[Opening Given passage section]

Fixed Income Analysis /

Marfrig Global Foods: Strong Q2; reiterate mix of Buys and Hold on valuation

    Rafael Elias
    Rafael Elias

    Director, Latin America Credit

    Tellimer Research
    19 August 2019
    Published by

    Marfrig Global Foods (MRFGBZ) reported strong Q2 19 results, on trend with other Brazilian protein credits. We reiterate our Buy recommendation on all but the US$21.55mn, 11.25% senior unsecured bond due 2021 (B1/BB-/BB-) on valuation as, given its short duration and high dollar price, this bond is yielding negative returns on a yield-to-worst level (-1.72%). The rest of the company’s family of bonds continue to be the among the cheapest in the sector. We believe that these bonds have further upside potential due to a positive business outlook for the sector and the company itself, which could lead to yield convergence between Marfrig’s bonds and the rest of the sector’s credits.

    Marfrig reported a solid top line with net revenues of US$2.988bn and an adjusted EBITDA of US$269.3mn, compared with US$2.67bn and US$151.6mn, respectively in Q1 19. On a yoy basis, Q2 19 compared with the company’s reported proforma Q2 18 with net revenues of US$2.76bn, and adjusted EBITDA of US$254.4mn.

    On the balance sheet, Marfrig reported cash and equivalents of US$1.67bn – flat from US$1.68bn in Q1 19; slightly lower than the US$1.86bn at end-18, but higher than the US$1.46bn in Q2 18 (proforma). Debt was US$4.46bn (US$807.2bn short-term), compared with US$4.31bn in Q1 19, US$3.98bn at end-18 and US$4.89bn a year ago. The sequential increase in debt was partially the result of new issues in the capital markets as Marfrig issued US$1.0bn in 7.0% bonds due 2026, while repurchasing a portion of its 11.25% 2021 bonds and 8.0% 2023 bonds.

[Closing Given passage section]
[Opening Data listing section]

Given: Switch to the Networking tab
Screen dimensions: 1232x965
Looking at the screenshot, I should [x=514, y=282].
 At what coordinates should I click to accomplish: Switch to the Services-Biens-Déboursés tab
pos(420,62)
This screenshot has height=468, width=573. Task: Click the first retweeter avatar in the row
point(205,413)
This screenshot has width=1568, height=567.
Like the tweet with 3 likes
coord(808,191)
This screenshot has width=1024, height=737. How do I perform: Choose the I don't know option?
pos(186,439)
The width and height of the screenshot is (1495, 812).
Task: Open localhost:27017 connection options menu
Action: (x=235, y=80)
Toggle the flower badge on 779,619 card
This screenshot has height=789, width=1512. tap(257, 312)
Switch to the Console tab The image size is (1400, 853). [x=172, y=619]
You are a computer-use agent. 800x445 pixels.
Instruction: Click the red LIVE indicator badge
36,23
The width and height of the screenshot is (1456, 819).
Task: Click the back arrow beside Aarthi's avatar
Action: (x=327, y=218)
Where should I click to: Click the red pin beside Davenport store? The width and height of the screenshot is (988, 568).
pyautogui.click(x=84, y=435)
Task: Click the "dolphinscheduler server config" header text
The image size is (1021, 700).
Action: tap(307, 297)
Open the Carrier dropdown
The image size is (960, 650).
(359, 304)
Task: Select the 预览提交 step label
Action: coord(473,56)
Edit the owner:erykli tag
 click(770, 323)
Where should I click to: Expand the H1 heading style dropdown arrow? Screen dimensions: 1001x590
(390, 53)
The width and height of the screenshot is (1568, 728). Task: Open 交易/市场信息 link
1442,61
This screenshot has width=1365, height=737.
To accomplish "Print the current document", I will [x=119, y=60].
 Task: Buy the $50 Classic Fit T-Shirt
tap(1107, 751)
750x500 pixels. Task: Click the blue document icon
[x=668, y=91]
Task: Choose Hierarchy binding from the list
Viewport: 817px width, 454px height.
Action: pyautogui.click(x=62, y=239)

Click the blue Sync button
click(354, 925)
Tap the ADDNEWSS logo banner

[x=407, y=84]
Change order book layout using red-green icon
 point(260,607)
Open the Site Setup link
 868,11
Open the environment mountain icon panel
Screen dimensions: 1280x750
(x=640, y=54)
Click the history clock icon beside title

[Closing Data listing section]

• Exercise: In the Marfrig Global Foods report, why is the 11.25% senior unsecured bond due 2021 not given a Buy recommendation like the company's other bonds?

• Answer section: Its short duration and high dollar price mean it is yielding negative returns on a yield-to-worst basis, at -1.72%. So the recommendation on it is kept at Hold on valuation.